Back to black przecież było :D Santana śpiewała, bodajże w drugim sezonie.
Ja tylko powiem, że chciałabym więcej Florence and the Machine i z chęcią usłyszałabym coś z repertuaru Yeah Yeah Yeahs lub Gossip.
aaaaa, no rzeczywiście! to w takim razie może "You know I'm no good", tego chyba nie było ;>
oooo, Florence jak najbardziej<3
Macie świetne pomysły, podpisuje się pod wszystko! <3 w szczególności pod odcinek z piosenkami Disney'a.
chętnie usłyszałabym jeszcze kilka jakichś rockowych kawałków, albo coś od Pearl Jam? *.*
+ dlaczego nie ma być Mercedes? ponoć mają być wszyscy!
będą wszyscy.
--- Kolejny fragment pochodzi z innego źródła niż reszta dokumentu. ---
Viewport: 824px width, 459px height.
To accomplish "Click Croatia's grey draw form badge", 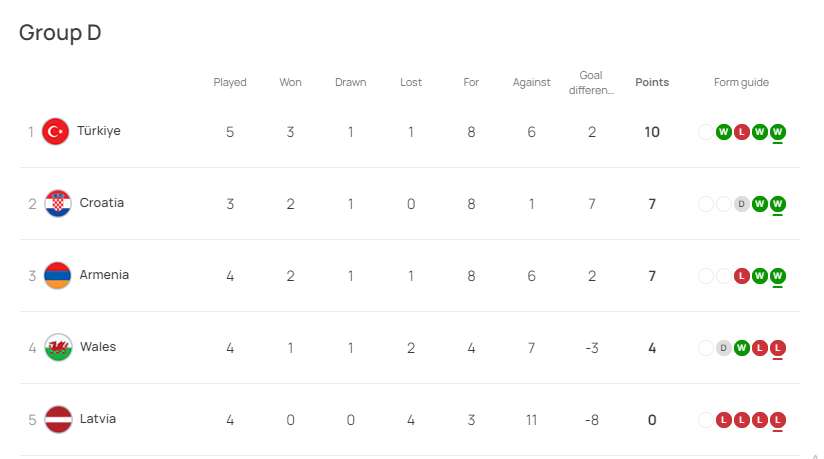I will 741,204.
Znaczy teraz Glee ma być głównie o tych którzy nadal są w New Directions ale Rahchel, Mercedes i reszta postaci również będzie w serialu. :)
z tego co wiem to ma nie być Damiana McGinty (nie pamiętam jak się nazywa w Glee)
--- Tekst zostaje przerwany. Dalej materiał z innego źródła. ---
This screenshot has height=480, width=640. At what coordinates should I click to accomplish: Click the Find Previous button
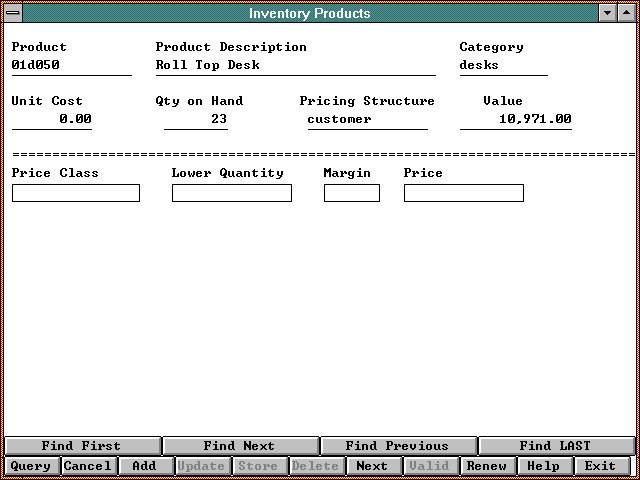(x=397, y=446)
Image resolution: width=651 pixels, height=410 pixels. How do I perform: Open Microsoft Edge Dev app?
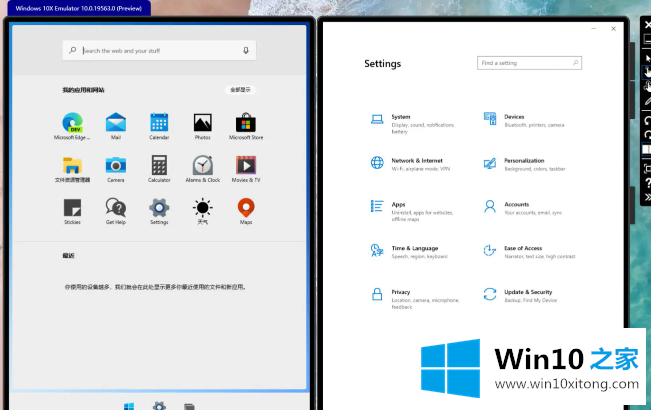(72, 124)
Nie mówię, że nie będzie Mercedes w serialu, bo przecież cała obsada powraca- chodzi mi o to, że nie będzie jej już w ND, co zminiejsza jej udział w występach, a i nie jestem pewna jej obecności przy odcinkach specjalnych, np. o Tinie. :(
jejku, nie wyobrażam sobie tego! kończę 3 sezon i z każdym odcinkiem jest coraz smutniej :( :(
Spokojnie, na koniec będzie całkiem miło (przynajmniej jeśli chodzi o zawody, jeśli jeszcze tam nie doszłaś). Jedynie przy Goodbye na końcu można uronić małą łzę.. :|
skończyłam,wczoraj. Też płakałam, od kiedy Finn rozmawiał z Rachel w aucie :<
O, Rent byłby świetny, ja chciałabym "Season of Love"- najlepiej w zestawieniu ND&Tina&Artie.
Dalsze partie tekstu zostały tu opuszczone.